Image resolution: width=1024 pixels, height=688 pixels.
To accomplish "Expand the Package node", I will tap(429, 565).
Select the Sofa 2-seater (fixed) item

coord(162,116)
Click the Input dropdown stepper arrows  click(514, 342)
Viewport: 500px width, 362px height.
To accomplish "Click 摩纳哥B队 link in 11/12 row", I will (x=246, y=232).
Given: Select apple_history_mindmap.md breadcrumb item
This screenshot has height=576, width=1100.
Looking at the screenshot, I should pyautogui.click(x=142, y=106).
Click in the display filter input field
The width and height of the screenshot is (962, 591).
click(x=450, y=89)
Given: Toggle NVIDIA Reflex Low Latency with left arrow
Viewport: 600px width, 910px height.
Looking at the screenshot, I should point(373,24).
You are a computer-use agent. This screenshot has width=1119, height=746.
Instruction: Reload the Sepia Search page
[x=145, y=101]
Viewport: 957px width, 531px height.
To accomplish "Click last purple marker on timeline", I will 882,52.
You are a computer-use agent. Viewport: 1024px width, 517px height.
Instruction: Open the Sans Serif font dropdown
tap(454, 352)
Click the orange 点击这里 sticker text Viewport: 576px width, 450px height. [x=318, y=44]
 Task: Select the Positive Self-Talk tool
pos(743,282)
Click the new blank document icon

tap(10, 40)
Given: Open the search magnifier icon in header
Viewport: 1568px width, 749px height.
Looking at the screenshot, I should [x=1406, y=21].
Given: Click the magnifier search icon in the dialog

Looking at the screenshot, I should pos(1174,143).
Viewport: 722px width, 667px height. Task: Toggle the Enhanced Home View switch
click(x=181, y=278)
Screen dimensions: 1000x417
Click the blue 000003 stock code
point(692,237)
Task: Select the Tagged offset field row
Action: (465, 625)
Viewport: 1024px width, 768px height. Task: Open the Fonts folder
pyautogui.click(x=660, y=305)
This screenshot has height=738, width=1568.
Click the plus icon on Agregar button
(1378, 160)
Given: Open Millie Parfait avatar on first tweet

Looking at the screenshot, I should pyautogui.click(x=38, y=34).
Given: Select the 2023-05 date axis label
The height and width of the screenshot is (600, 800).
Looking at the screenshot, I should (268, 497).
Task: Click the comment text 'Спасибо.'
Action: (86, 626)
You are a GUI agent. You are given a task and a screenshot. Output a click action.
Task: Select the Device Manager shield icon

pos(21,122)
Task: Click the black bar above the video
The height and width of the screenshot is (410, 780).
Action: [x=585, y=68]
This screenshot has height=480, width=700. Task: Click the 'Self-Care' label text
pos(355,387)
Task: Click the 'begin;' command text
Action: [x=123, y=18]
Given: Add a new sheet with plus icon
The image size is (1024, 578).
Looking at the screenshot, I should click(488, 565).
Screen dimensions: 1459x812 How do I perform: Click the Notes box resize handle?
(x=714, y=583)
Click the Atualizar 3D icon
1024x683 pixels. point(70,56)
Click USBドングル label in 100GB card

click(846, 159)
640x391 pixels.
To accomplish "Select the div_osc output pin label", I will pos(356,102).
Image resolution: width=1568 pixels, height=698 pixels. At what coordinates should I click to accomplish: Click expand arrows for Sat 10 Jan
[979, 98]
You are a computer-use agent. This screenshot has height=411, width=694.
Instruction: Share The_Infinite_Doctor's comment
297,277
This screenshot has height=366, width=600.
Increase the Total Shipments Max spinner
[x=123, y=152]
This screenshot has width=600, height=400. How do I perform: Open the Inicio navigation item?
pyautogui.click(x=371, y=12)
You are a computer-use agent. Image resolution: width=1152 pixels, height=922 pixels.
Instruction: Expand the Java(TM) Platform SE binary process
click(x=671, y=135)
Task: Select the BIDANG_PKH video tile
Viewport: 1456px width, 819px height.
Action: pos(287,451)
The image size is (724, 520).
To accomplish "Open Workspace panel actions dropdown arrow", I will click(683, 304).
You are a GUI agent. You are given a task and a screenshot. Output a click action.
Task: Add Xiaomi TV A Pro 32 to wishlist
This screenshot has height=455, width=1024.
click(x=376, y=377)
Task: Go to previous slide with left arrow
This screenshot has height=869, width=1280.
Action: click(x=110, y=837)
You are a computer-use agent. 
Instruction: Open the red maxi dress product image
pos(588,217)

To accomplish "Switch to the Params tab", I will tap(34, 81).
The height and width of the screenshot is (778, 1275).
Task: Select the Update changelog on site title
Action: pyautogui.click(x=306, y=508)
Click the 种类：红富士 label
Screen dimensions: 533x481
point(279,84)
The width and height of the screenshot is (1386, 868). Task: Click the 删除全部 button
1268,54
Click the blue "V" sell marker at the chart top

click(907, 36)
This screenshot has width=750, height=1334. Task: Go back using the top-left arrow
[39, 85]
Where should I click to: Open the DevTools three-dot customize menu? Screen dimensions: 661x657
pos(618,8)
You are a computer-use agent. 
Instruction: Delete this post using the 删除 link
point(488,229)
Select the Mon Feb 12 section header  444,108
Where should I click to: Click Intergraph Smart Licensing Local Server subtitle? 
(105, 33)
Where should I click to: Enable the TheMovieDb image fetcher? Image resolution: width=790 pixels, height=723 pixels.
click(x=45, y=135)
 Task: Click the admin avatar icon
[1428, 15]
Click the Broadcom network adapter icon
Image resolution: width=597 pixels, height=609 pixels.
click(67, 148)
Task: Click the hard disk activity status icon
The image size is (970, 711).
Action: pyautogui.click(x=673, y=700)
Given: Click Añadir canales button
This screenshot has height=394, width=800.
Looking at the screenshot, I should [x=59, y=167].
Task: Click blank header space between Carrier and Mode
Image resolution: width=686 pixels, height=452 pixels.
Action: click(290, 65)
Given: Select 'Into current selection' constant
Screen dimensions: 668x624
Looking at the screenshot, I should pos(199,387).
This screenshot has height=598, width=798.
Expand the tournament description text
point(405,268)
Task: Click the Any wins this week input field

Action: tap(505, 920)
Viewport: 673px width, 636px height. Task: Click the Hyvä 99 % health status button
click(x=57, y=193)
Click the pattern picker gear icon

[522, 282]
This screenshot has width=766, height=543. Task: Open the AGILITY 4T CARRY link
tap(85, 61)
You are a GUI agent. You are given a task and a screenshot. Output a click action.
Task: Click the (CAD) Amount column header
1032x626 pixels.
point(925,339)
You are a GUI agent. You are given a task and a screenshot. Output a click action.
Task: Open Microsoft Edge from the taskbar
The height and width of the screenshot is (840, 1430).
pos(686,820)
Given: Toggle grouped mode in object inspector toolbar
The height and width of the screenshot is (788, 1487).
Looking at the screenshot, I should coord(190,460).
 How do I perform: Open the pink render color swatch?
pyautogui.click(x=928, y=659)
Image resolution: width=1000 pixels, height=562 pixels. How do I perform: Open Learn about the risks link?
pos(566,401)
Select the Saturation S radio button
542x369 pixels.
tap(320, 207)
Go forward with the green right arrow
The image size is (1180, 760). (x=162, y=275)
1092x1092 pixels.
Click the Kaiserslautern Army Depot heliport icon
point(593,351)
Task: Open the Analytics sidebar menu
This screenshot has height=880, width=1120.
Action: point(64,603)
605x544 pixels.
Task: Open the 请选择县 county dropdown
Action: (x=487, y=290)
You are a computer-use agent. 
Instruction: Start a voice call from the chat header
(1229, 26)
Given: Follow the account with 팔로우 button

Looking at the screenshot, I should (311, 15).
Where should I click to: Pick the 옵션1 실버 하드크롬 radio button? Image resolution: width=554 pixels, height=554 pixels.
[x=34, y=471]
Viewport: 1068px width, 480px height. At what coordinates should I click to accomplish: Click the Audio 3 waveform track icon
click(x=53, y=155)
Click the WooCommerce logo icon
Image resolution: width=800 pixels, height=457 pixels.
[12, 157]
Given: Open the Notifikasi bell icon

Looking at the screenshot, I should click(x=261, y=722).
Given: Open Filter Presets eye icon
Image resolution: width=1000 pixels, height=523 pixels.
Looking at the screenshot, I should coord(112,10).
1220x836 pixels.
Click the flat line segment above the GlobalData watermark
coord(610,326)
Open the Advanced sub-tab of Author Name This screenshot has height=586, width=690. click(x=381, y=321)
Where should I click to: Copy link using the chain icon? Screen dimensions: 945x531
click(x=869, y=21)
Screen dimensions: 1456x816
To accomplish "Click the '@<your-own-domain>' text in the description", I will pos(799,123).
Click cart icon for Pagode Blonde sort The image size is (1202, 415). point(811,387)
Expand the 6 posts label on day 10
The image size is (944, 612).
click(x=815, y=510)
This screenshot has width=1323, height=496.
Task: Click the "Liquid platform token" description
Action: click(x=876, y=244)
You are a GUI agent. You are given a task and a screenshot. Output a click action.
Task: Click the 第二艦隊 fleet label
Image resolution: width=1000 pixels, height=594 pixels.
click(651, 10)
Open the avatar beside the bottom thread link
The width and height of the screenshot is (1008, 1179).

EXERCISE BRIEF: An exact copy of the data is needed, running from its first line through the line that holds "Click the orange", and nothing beyond that.

RESPONSE AREA:
Image resolution: width=1024 pixels, height=688 pixels.
To accomplish "Expand the Package node", I will tap(429, 565).
Select the Sofa 2-seater (fixed) item

coord(162,116)
Click the Input dropdown stepper arrows  click(514, 342)
Viewport: 500px width, 362px height.
To accomplish "Click 摩纳哥B队 link in 11/12 row", I will (x=246, y=232).
Given: Select apple_history_mindmap.md breadcrumb item
This screenshot has height=576, width=1100.
Looking at the screenshot, I should pyautogui.click(x=142, y=106).
Click in the display filter input field
The width and height of the screenshot is (962, 591).
click(x=450, y=89)
Given: Toggle NVIDIA Reflex Low Latency with left arrow
Viewport: 600px width, 910px height.
Looking at the screenshot, I should point(373,24).
You are a computer-use agent. This screenshot has width=1119, height=746.
Instruction: Reload the Sepia Search page
[x=145, y=101]
Viewport: 957px width, 531px height.
To accomplish "Click last purple marker on timeline", I will 882,52.
You are a computer-use agent. Viewport: 1024px width, 517px height.
Instruction: Open the Sans Serif font dropdown
tap(454, 352)
Click the orange 点击这里 sticker text Viewport: 576px width, 450px height. [x=318, y=44]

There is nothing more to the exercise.